CHEM2302 - Molecular Spectroscopy > FRET Spectroscopy > Flashcards

Flashcards in FRET Spectroscopy Deck (10):
1

Why is molecular oxygen relevant to FRET spectroscopy?

It is an efficient quencher, and exists in a triplet state while in it's ground state. It is also able to promote non-spin conserving transitions.

2

What is the basic principle of FRET?

Measuring the efficiency of transfer and hence separation of an acceptor-donor pair.

3

How do FRET acceptors differ from normal quenchers?

Normal quenchers remain in their ground state throughout the reaction, FRET acceptors are excited by the reaction.

4

How is the energy transferred between the donor and acceptor?

Resonance Energy Transfer. The oscillating dipole in the donor induces an oscillating dipole in the acceptor. When the resonance condition is satisfied (energy gap between the two excited states and their ground states are similar) the energy is transferred.

5

What are the two expansions of the FRET acronym?
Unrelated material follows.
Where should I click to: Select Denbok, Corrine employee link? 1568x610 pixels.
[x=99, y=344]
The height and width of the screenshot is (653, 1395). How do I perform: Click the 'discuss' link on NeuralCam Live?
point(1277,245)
Fluorescence Resonance Energy Transfer and Forster Resonance Energy Transfer

6

What determines the Forster distance for a transfer?
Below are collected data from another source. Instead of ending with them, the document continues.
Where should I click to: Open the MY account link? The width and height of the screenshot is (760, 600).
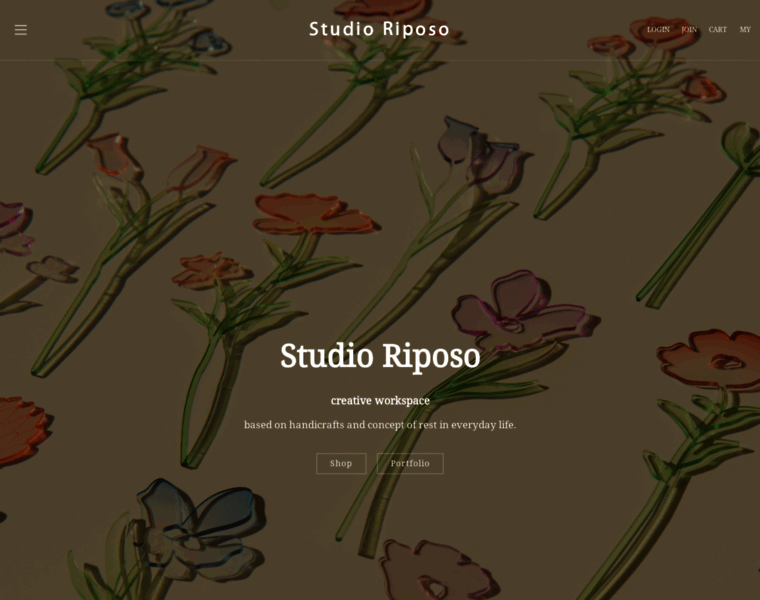[x=745, y=30]
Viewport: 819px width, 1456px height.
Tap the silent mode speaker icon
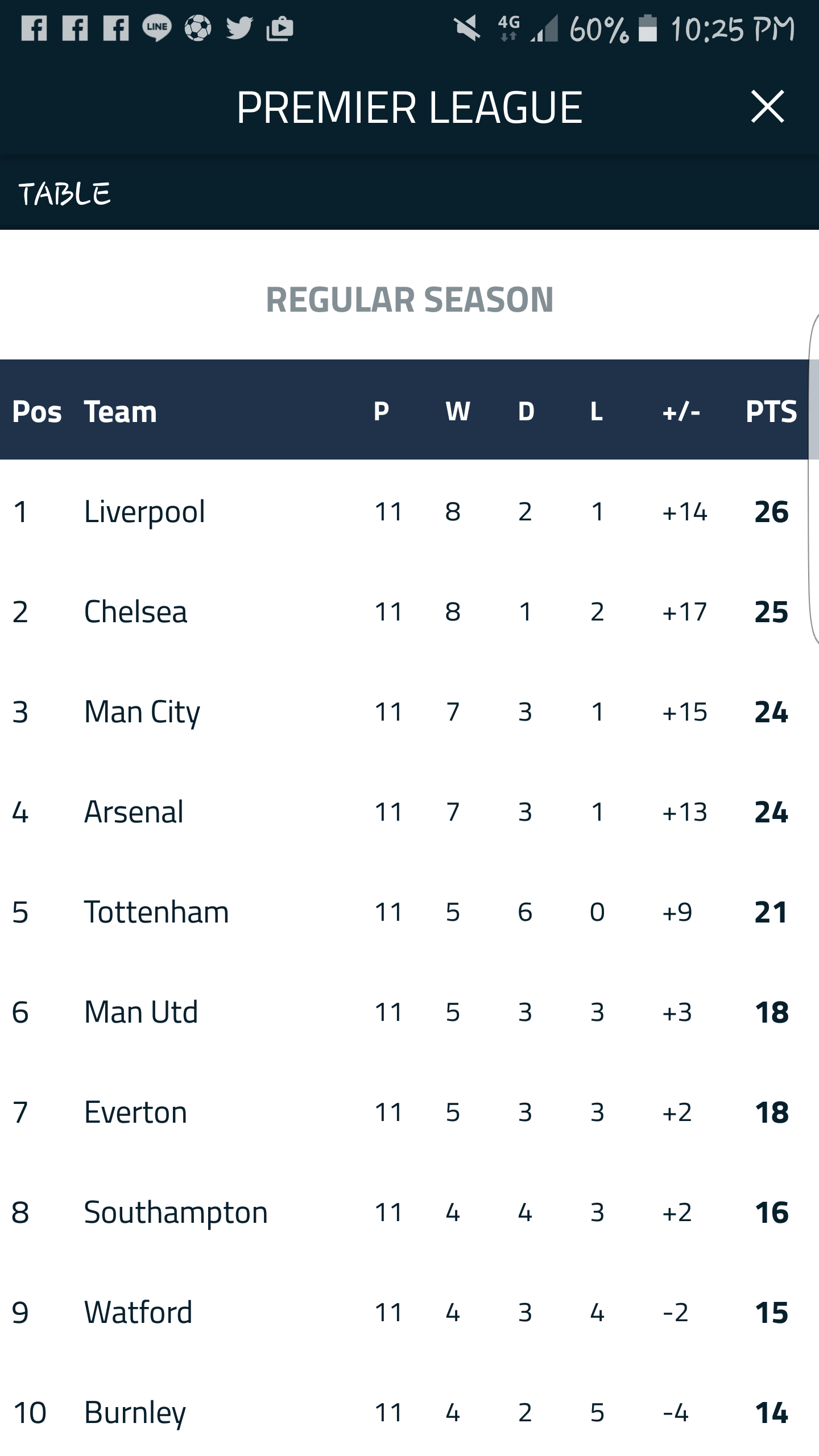467,28
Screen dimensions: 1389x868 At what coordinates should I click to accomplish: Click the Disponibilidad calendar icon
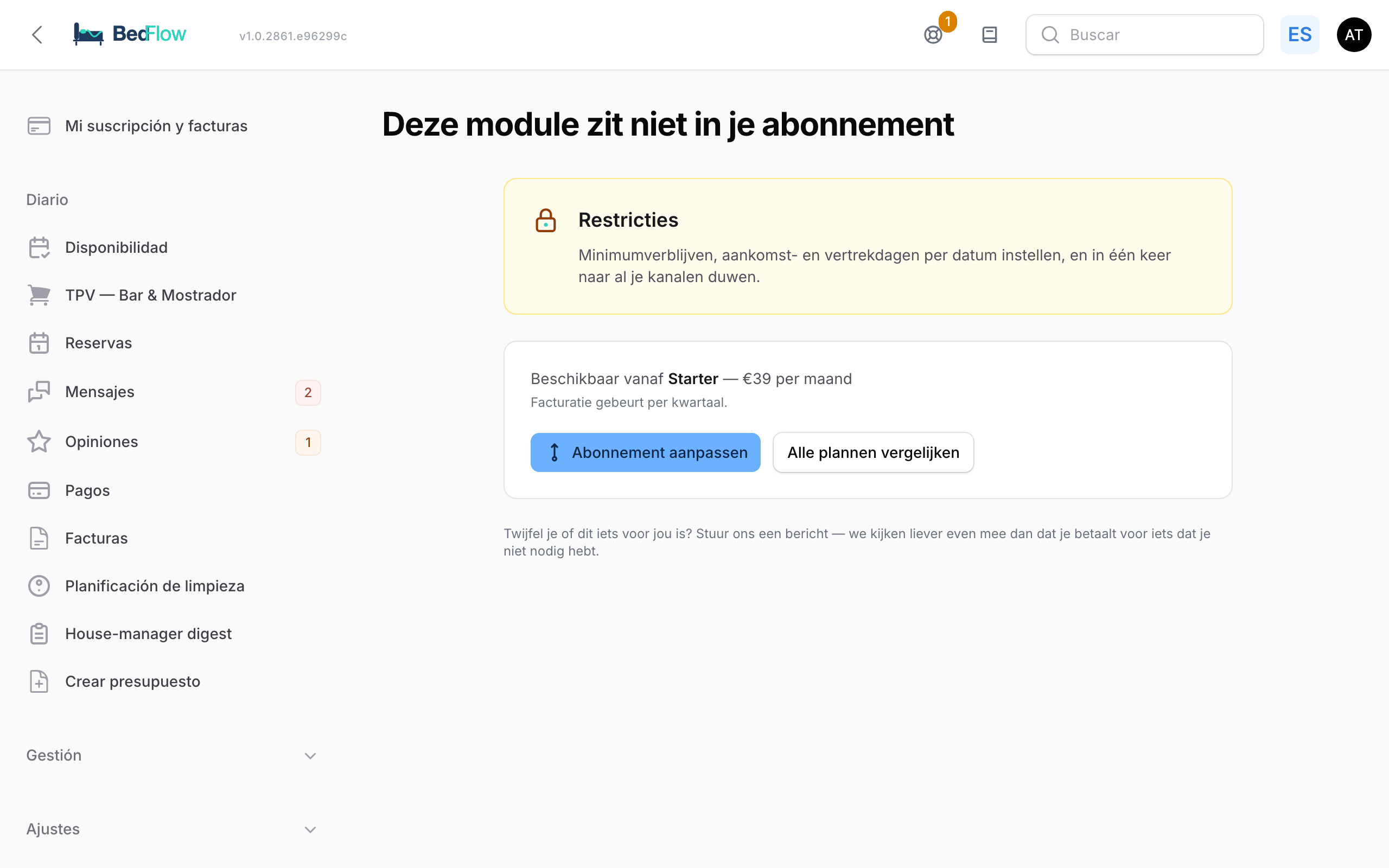tap(39, 247)
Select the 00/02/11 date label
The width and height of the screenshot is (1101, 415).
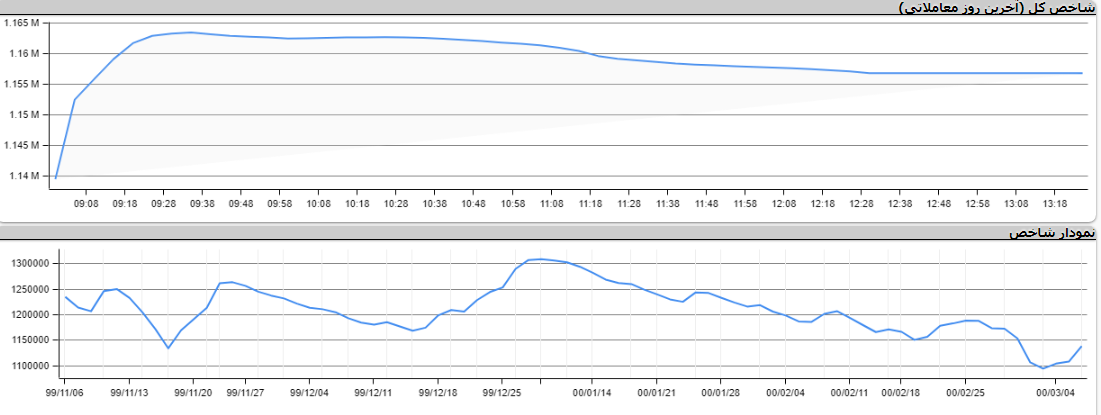tap(849, 393)
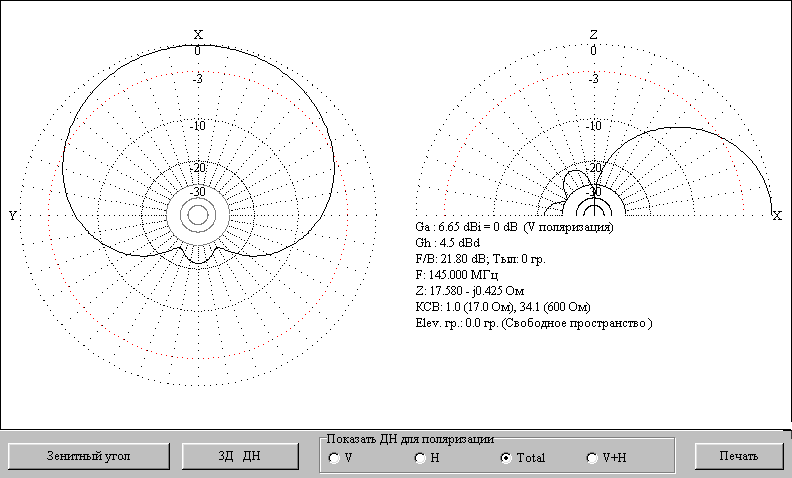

The size of the overlap between the donor emission spectrum and the acceptor absorption spectrum.

7

What is the most likely scenario for use of FRET spectroscopy?

Between an acceptor and donor molecule connected by a network of covalent bonds, usually a protein chain.

8

What is the Forster Distance, Ro?

The distance at which half the energy is transferred.

9

How is the energy transfer mechanism in FRET often described?

As involving 'virtual photons', that transfer the energy quickly enough that they are never observed. On this basis it would not be classed as non-radiative.

10

What are some common biochemical uses of FRET?

Probing conformation changes in macromolecules, often by linking donors/acceptors to the N and C terminals of a protein.